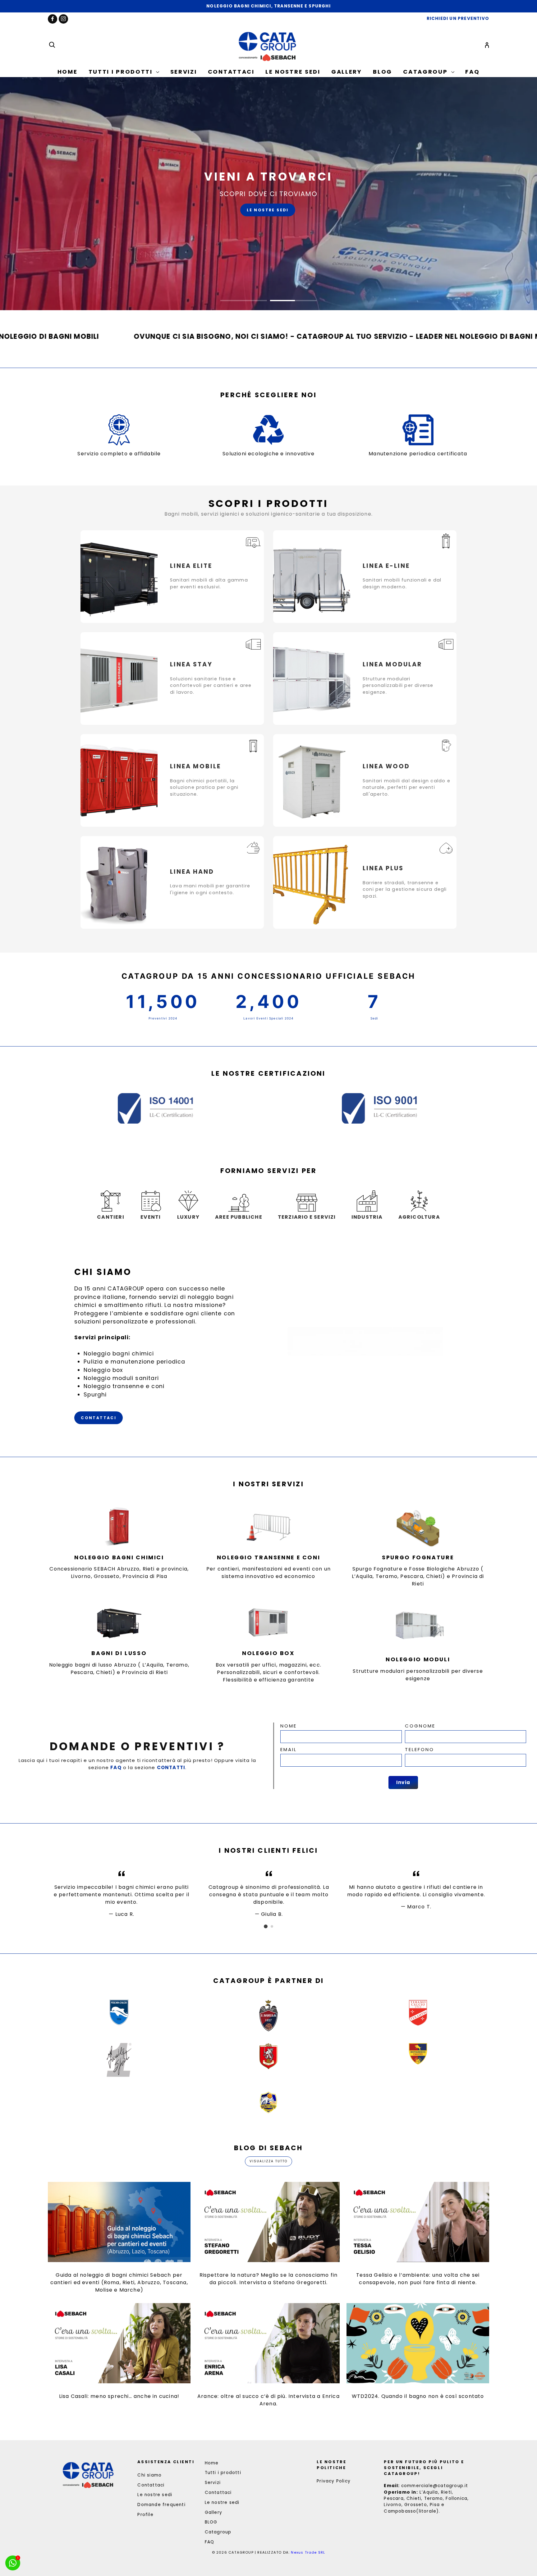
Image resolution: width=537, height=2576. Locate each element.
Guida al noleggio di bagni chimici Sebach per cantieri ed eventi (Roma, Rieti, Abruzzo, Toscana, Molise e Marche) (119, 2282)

- - - - - - -

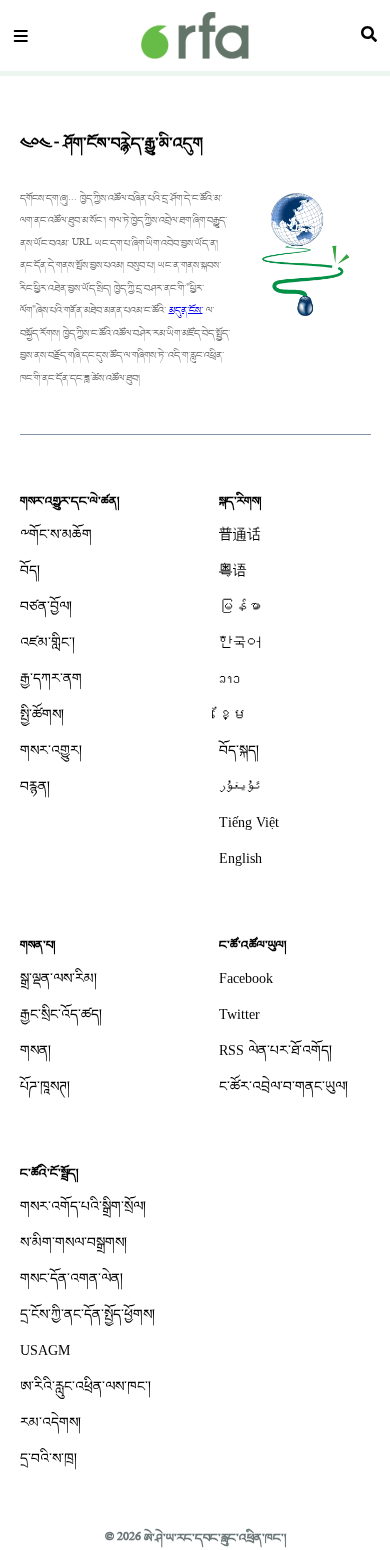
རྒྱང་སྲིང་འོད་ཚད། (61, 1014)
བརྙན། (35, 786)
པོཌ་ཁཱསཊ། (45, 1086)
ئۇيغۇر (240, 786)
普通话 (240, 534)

- - - - - - -

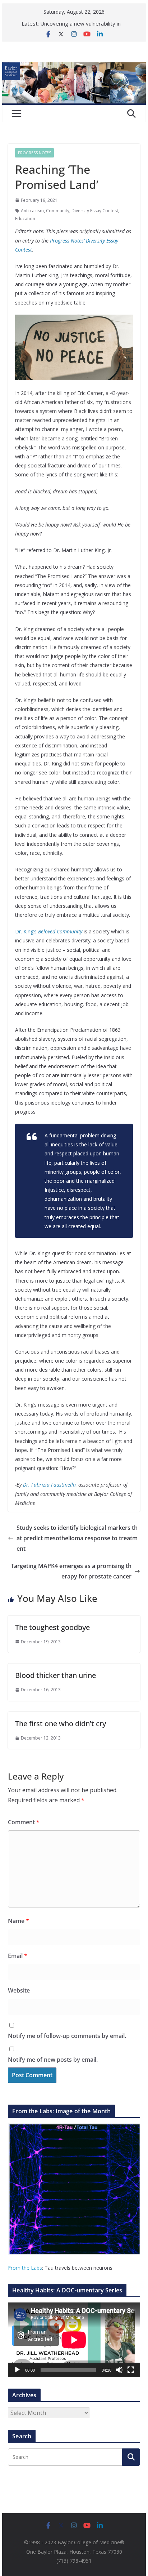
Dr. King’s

- - - - - - -

**Task directions**
From the line containing "Image resolution: width=537, height=2576." down to the line containing "Guida al noleggio" in the material above, reproduce every line exactly, including the two end lines.

**The completed task**
Image resolution: width=537, height=2576. Locate each element.
Guida al noleggio di bagni chimici Sebach per cantieri ed eventi (Roma, Rieti, Abruzzo, Toscana, Molise e Marche) (119, 2282)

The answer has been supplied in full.